- WHAT YOU WILL DO
Of the lines in the data below, write out exactly those from the one holding "Given: Switch to the Text panel" through the one holding "The height and", both included.

- MATERIAL SHOWN
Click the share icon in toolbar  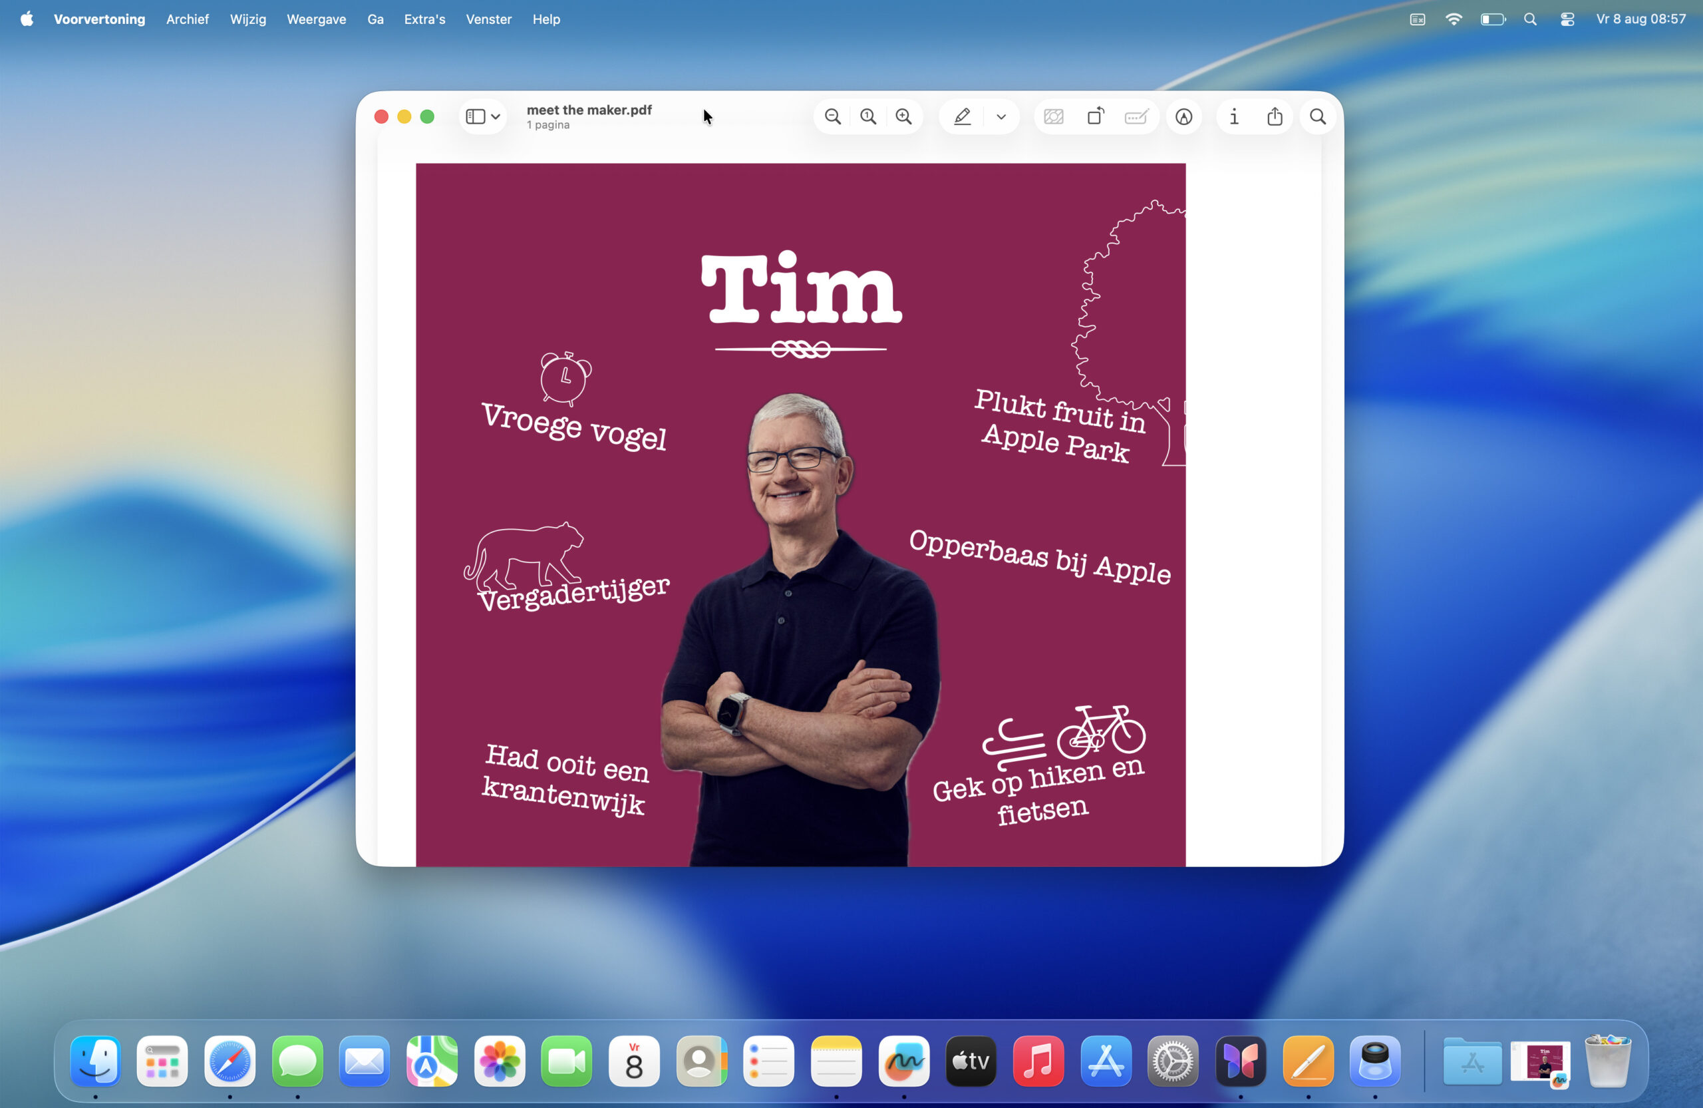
==
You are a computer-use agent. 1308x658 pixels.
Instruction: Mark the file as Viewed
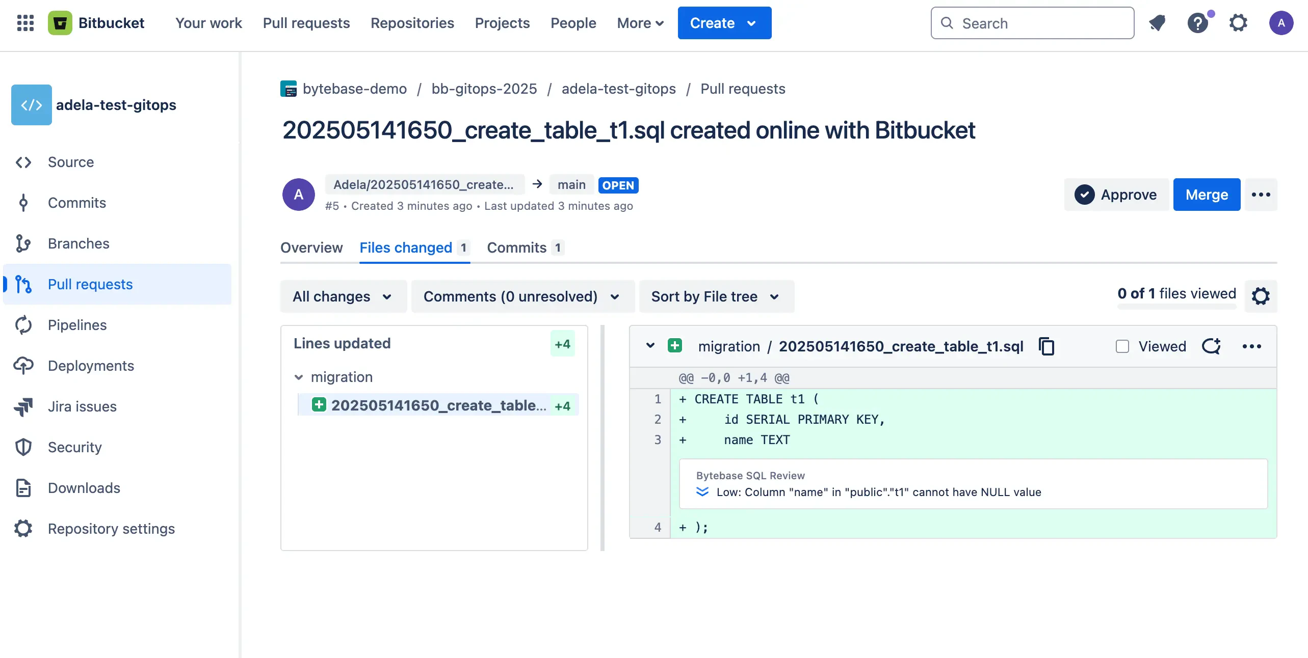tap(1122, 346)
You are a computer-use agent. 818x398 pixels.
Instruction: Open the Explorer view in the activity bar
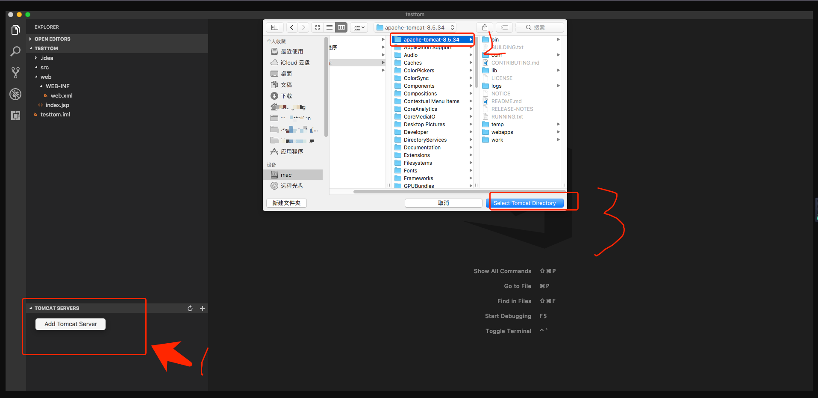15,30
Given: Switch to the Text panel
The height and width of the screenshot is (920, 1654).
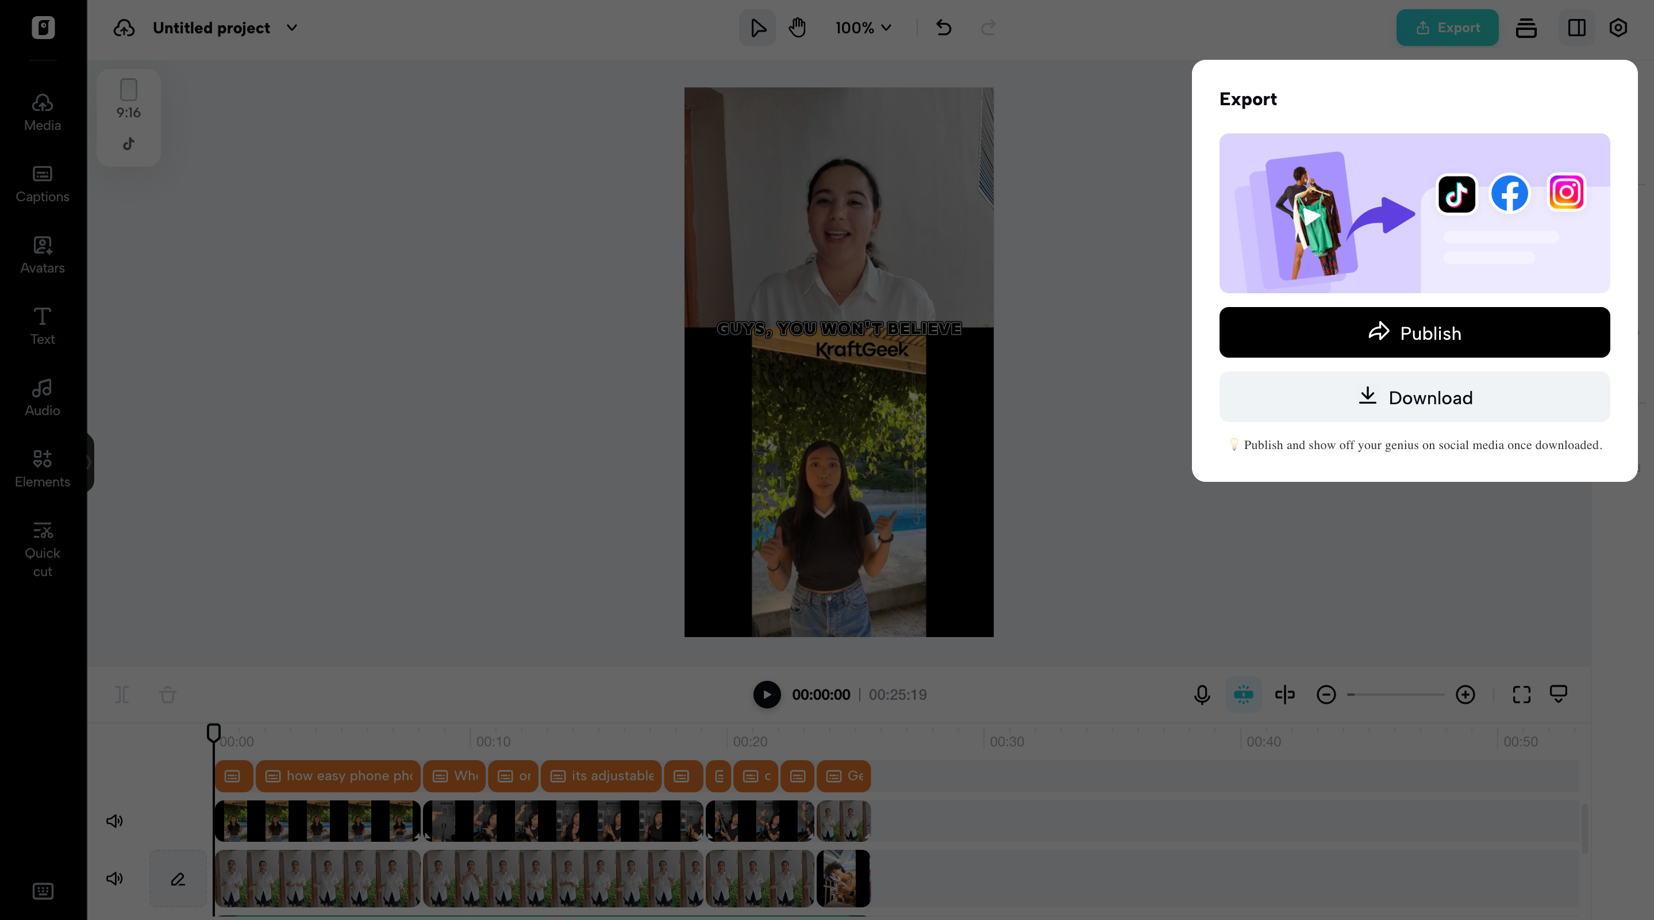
---
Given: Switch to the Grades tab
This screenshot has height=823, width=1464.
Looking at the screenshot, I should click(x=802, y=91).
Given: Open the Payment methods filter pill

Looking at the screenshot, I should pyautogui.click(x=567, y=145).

- ANSWER SECTION
Given: Switch to the Text panel
The height and width of the screenshot is (920, 1654).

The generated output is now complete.